Bloc de texte |
-----

Sole executive agreement — Wikipédia
Un sole executive agreement (« accord exécutif simple », qu'on peut aussi traduire comme « accord exclusivement exécutif », ou « seulement exécutif ») désigne une procédure de négociations internationales en droit américain, se distinguant d'une part des traités, d'autre part des congressional-executive agreements (CEA, accords du Congrès et de l'exécutif). Cette distinction est interne au droit américain: pour le droit international, les accords pris selon chacune de ces procédures sont tous des traités. De manière générale, les « accords exécutifs » (élaborés ou non avec le Congrès) ne figurent pas explicitement dans la Constitution, mais ont été autorisés dès 1792 par une loi du Congrès concernant la poste[1].
Sur le plan interne, ces accords ne sont ni des « traités », validés par le Sénat, ni des « lois », approuvées par le Congrès. La Cour suprême considère néanmoins que, tout comme les traités, ils ont un caractère contraignant à l'égard des États fédérés. Cela a été affirmé, par exemple, dans American Insurance Association v. Garamendi (en) (2003), dans lequel la Cour considérait que l'accord exécutif passé entre le président Bill Clinton et le chancelier allemand Gerhard Schröder, mettant en place un fonds de compensation des victimes de la Shoah, invalidait le Holocaust Victim Insurance Relief Act promulgué par la Californie[2].
Selon certains juristes[2], cette procédure serait contraire à la clause de suprématie inscrite dans la Constitution. Celle-ci énonce les trois sources du droit fédéral, à savoir la Constitution, les lois fédérales prises en accord avec celle-ci, et les traités, tous s'imposant aux États fédérés, quelle que soit leur législation interne.
Domaines de compétence et Constitution
[modifier | modifier le code]La Constitution des États-Unis distingue entre les « traités » et les « accords » (agreements and compacts).
L'art. 2 accorde au président le pouvoir de signer un traité avec le « conseil et l'accord » (advice and consent (en)) des 2/3 du Sénat, représentant des États fédérés. On parle de clause du Traité (en) (Treaty Clause), dans la mesure où les Pères fondateurs refusaient, au nom de l'équilibre des pouvoirs et du système checks and balances, d'accorder à un seul organe du gouvernement le pouvoir de contracter des traités avec d'autres puissances[2]. En outre, le pouvoir accordé au Sénat permet aux États fédérés de faire valoir leur point de vue, leur accordant ainsi un droit de regard limité sur la conduite des relations internationales.

-----

Données fournies |
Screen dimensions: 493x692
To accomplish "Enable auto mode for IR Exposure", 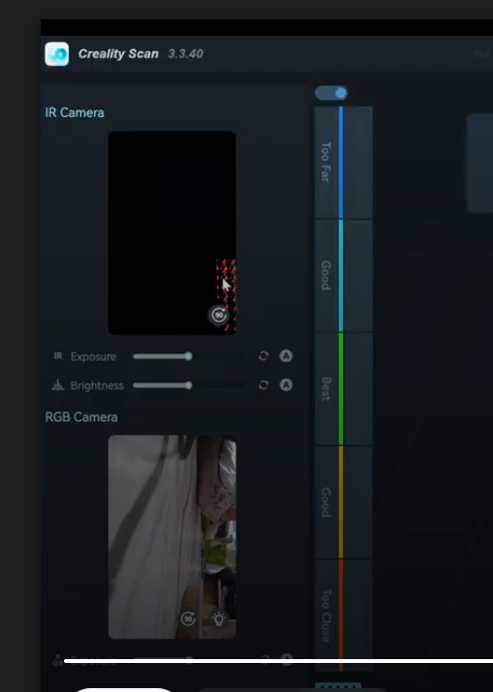I will (286, 356).
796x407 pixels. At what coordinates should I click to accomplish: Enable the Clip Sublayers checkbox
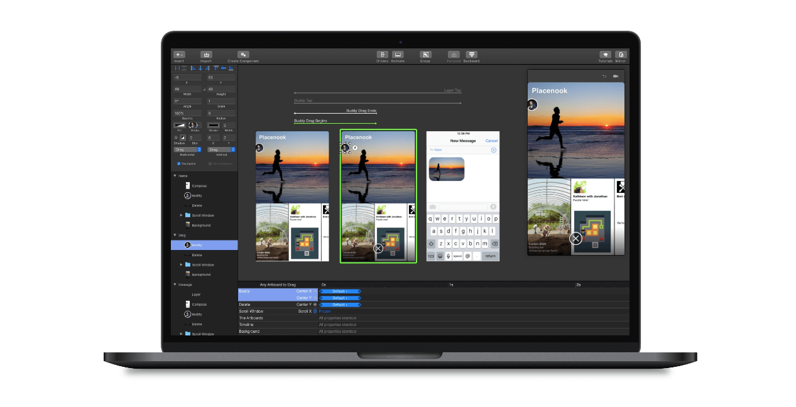[x=211, y=163]
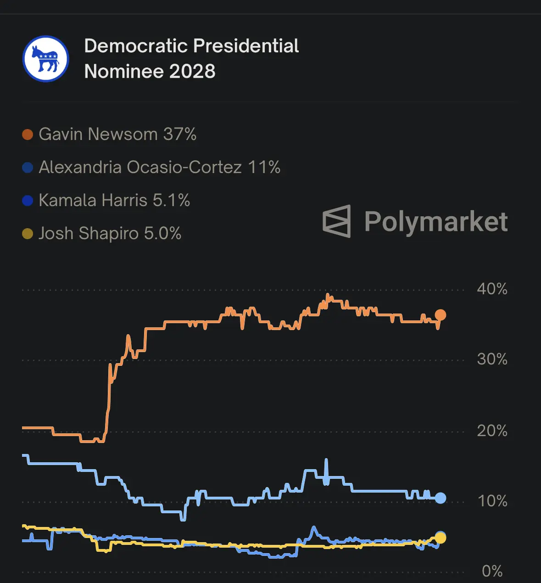Click the Polymarket wordmark text
Image resolution: width=541 pixels, height=583 pixels.
click(x=436, y=222)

-----

Consigne A |
Répondez aux questions suivantes d'après le texte sur le sole executive agreement :
(i) En quelle année une loi du Congrès relative à la poste a-t-elle autorisé les accords exécutifs ?
(ii) Quelle loi californienne l'accord exécutif entre Bill Clinton et Gerhard Schröder a-t-il invalidée selon la Cour suprême ?
(iii) Quelle proportion du Sénat doit donner son « conseil et accord » pour que le président signe un traité ?
Consigne B | Modifiez le passage du texte sur le sole executive agreement qui commence aux mots « Sur le plan » et s'arrête après « par la Californie[2]. », en y remplaçant « fonds de compensation » par « fonds d'indemnisation ».
Les enregistrements n'ont aucun lien avec le texte sur le sole executive agreement.

Réponse A |
(i) En 1792.
(ii) Le Holocaust Victim Insurance Relief Act.
(iii) Les 2/3 du Sénat.

Réponse B |
Sur le plan interne, ces accords ne sont ni des « traités », validés par le Sénat, ni des « lois », approuvées par le Congrès. La Cour suprême considère néanmoins que, tout comme les traités, ils ont un caractère contraignant à l'égard des États fédérés. Cela a été affirmé, par exemple, dans American Insurance Association v. Garamendi (en) (2003), dans lequel la Cour considérait que l'accord exécutif passé entre le président Bill Clinton et le chancelier allemand Gerhard Schröder, mettant en place un fonds d'indemnisation des victimes de la Shoah, invalidait le Holocaust Victim Insurance Relief Act promulgué par la Californie[2].